We are entering the month of October and for this country boy, the arrival of October carried with it a special meaning. It’s time to go squirrel hunting. Season opens in Louisiana Saturday October 5.
Growing up in rural Natchitoches Parish, we had a number of choices as to where we’d go to open season. Goldonna hunters had several hickory, oak and beech-lined creeks to choose from and when I got old enough to hunt alone, my go-to spot early in season was Molideau Creek that tricked through the hardwoods half a mile from our home. Luster Creek was another near-by choice and if you wanted to mix it up with other hunters, bigger and wider Saline Creek was available.

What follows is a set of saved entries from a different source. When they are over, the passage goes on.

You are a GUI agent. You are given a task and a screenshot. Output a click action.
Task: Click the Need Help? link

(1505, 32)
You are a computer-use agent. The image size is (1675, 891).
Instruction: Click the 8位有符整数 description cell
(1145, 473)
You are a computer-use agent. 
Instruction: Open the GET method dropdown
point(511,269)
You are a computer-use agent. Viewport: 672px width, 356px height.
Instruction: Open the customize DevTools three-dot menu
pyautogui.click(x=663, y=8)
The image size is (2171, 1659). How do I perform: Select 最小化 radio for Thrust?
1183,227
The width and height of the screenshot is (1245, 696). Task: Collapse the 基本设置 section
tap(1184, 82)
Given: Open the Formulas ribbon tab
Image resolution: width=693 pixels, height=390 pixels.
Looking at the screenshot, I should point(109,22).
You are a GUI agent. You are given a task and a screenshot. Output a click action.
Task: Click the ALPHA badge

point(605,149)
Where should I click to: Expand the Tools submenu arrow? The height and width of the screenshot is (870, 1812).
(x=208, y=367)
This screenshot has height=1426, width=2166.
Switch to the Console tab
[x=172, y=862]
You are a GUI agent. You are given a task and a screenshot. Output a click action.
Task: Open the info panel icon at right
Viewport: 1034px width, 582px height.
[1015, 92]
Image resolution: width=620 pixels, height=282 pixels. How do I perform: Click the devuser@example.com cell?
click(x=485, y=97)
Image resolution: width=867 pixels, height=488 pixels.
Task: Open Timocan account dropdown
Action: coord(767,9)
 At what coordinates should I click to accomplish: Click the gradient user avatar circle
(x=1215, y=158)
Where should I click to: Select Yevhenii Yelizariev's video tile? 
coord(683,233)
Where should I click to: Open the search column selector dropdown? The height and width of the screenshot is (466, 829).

Christmas was special; getting to shuck shoes and go barefoot in spring was exciting; going swimming in the creek for the first time was right up there. Nothing, however, could get the little hairs on the back of my neck activated better than to be able to step into dark woods on a cool October morning for opening day of squirrel season.
A squirrel is a rodent, sometimes carelessly called “tree rats”. I’m resentful when wild squirrels were treated with such disrespect. To a kid growing up in the country who had listened to his dad describe the hunt he had that morning, outwitting a wild squirrel was as big in my young eyes as a trophy buck is to some today.
As the years have gone by, something has happened to the sport of squirrel hunting. Not many kids today get to enjoy the thrill of tagging along behind dad or being able to sneak into the woods with a .22 rifle or shotgun to try to outwit a squirrel.
Sitting in a deer stand with dad watching for a buck to step out has just about eliminated the thrill of sneaking up on a squirrel and to me, that’s sad.
There are youngsters today who can sit in a stand and take a season limit of deer who would have no clue as to how to outfox a squirrel. Squirrels are usually seen as pests and nuisances as they rob feeders of deer corn or their noisy scurrying around in the woods around their deer stand disrupts enjoyment of waiting on a deer.
It’s a sad fact that the excitement and fun of squirrel hunting is not what it was when I grew up. Kids today have a plethora of stuff to occupy their time. We didn’t have computer-generated electronic gadgets to compete with what youngsters have at their disposal today. Life was simpler and we learned to enjoy what was available to us then, things like digging earthworms from dried cow patties in the cow barn and catching goggle-eyes in the creek, and squirrel hunting.
After I grew up and had kids of my own, it was a tradition on opening day of squirrel season when I came home with squirrels I had gotten to save a young tender one to fry. Side note – a fried squirrel leg will best anything Colonel Sanders could offer in the fried chicken department. Just last week, my daughter was remembering those special mornings when fried squirrel, biscuits and gravy were something she looked forward to.
Maybe I’ve become an old fuddy duddy still longing for the good old days that have passed me by and haven’t adapted to the changes of modern times. Maybe so, but it would be especially gratifying to know that there are still youngsters today who could catch the thrill of sneaking up on and downing a cat squirrel whittling beech mast, acorns or hickory nuts.
Squirrel hunting on opening day; it may be going the way of the Edsel but it carries with it memories I hope never fade away.